In the practice there's the slightly vexing question of what to do with wet umbrellas. It's a familiar enough scenario. Your team member makes a rapid dash up the driveway or across from the bus shelter and into the porch, where they stand gasping in the slightly clammy atmosphere of the entrance way, peering out from under a hood which has slipped comically at an angle over one eye, or perhaps some make-shift head gear fashioned from a supermarket check-out bag. Worse still, one of those custom-made fancy-patterned clear plastic rain hats that fold down to a flat strip and looks like it has come straight out of a docu-drama of 1960s Houston in the run up to President Kennedy's assassination. ‘Never seen rain like it,’ they venture, though doubtless they have – we all seem to have very short memories when it comes to torrential rain. ‘I'd just got past Muggeridge's on the corner of Sampson Street when it started tipping down. Ugh.’ There's always an ‘ugh’ for extra effect and to mop up any surplus sympathy that might be sloshing around.

But it's what happens next that can put the team to the test. Your colleague has one of several options, which you can score from one (mild distain) to 10 (for goodness sake!): they carefully collapse the brolly and squeeze it deftly into a small nylon pouch where it quietly resides until they next go out. Or, they walk with it, point down and dripping, the full length of the practice leaving a trail of water either across the tiled floor making it a health and safety slip-hazard nightmare, or a dark streak of what looks distinctly unhygienic across the carpet. Worst of all, as they puff their ‘ugh’ some will simultaneously flap said umbrella up and down, up and down, leaving a peppered spray of water spots all over the Observer special offer twentieth century classics Andy Warhol Campbell's Soup Can reproduction hanging in the reception area. Stains which people will still squint at come next June wondering if those particular dots are supposed to be there or not. But do not fret too much, after all how many patients will have ever seen an original to compare it with?

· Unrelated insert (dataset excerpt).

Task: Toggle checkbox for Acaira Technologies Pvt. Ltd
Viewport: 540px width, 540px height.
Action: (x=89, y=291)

The problem of the wretched soggy thing (the umbrella, not the team member) (although on second thoughts…) is compounded by the usually constrained, not to say, small confines of the practice premises. Let's be honest, there's rarely enough room for the arm of an x-ray unit or for the door of the autoclave to fully open never mind the tent-like area required for a fully spread gamp. Even if there is space for one to be opened out to dry it is highly unlikely that the room will allow for those of the entire staff, given that the dentist and hygienist have probably only had to dash in from the car park anyway, with at most an upturned collar.

Alternatively there is the maddening temptation to leave it in the sink. Not an unreasonable habit at home, where there's the bath to let the raindrops ripple off in fluffy towelled solitude but absolutely infuriating when you are trying to make tea in a hectic rush because at last there's been a cancellation which has just given time for a quick cuppa. The flailing panels of nylon stick to the outside of the kettle while you're trying to fill it in much the same way as the shower curtains cling repeatedly and tenaciously to your legs and bottom in the bathrooms of posh hotels. Why is that? Then you accidentally drop a used teabag down between the spokes and in trying to fish it out knock over a mug already containing milk which runs in twisting rivulets down the handle and into your shoe.

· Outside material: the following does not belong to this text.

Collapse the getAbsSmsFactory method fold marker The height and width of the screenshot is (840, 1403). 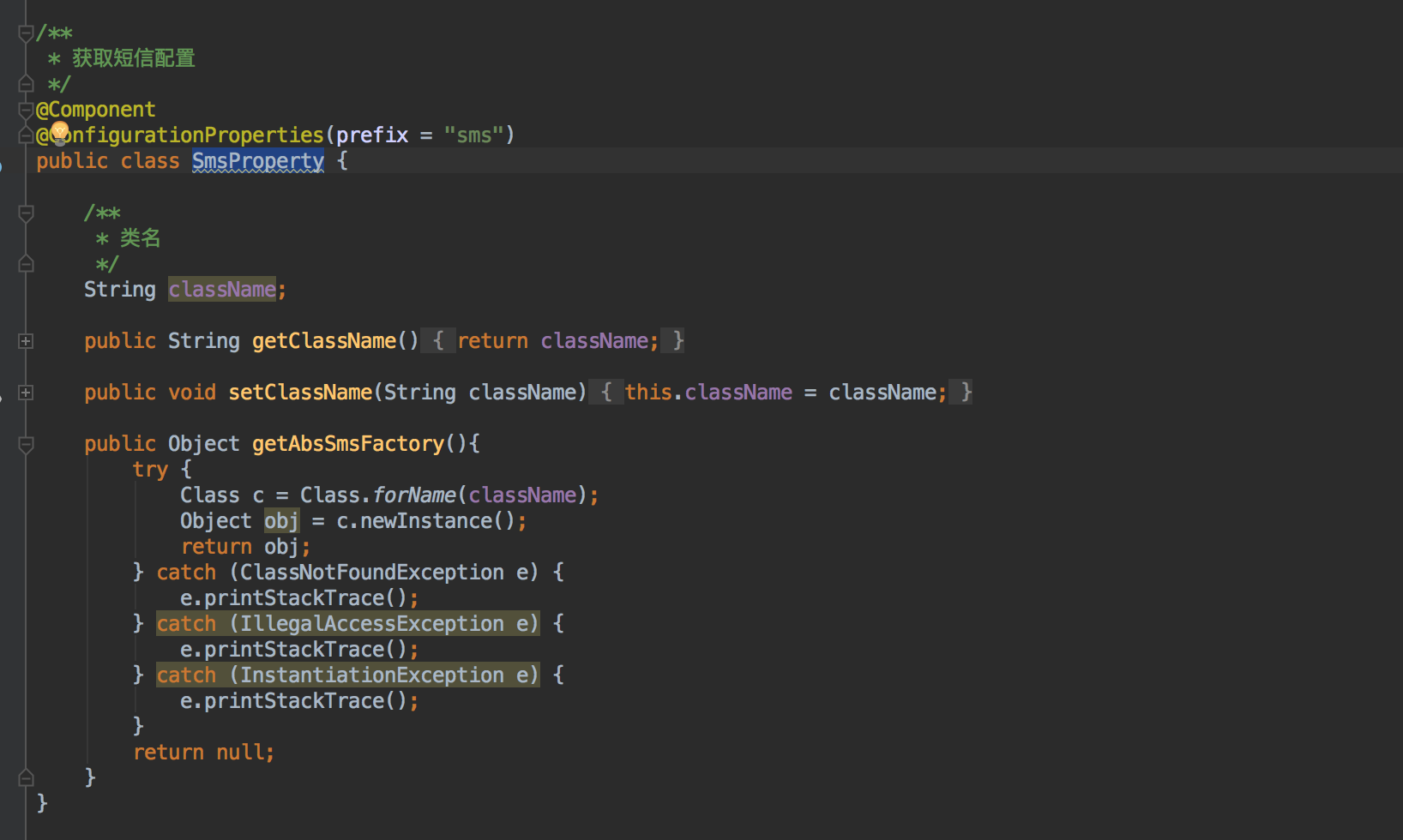pos(26,444)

However, if this pantomime is calculated to drive you up the wall, how much more exasperating can it be when patients present you with their wet-weather apparatus? Smart practices will doubtless have a proper umbrella stand conveniently located by the front door. In fact probably also having a rather pretentious little enamelled sign on it saying ‘umbrella stand’ just in case anyone was thinking of putting, or doing, anything else into it.

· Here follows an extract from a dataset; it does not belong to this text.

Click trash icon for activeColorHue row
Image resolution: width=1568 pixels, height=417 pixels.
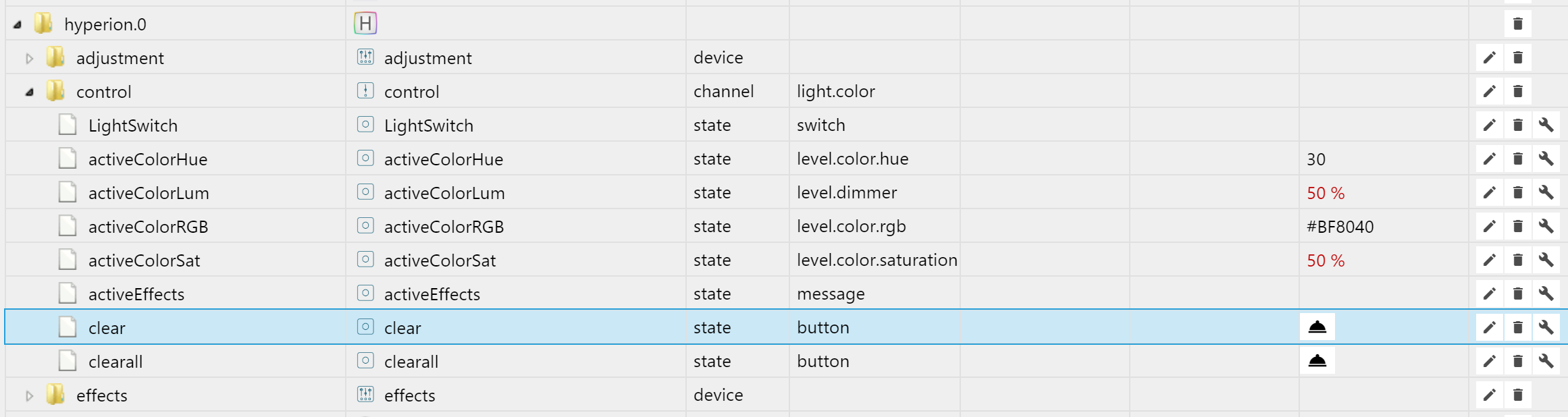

But you have to smile pleasantly and either point them to the said stand or say ‘shall I take that from you? No, no trouble at all, I'll put it somewhere safe. Remind me when you go and I'll get it back.’ All the while wondering where on earth you're going to find space for it with three others already blocking the staff room door and one showered in instant coffee granules on the draining board.

Never mind, it'll soon be summer again and although it doesn't entirely remove the threat of rain, at least if the fashion for shade rather than sun continues, perhaps parasols may make a comeback. And their huge advantage? No drying required.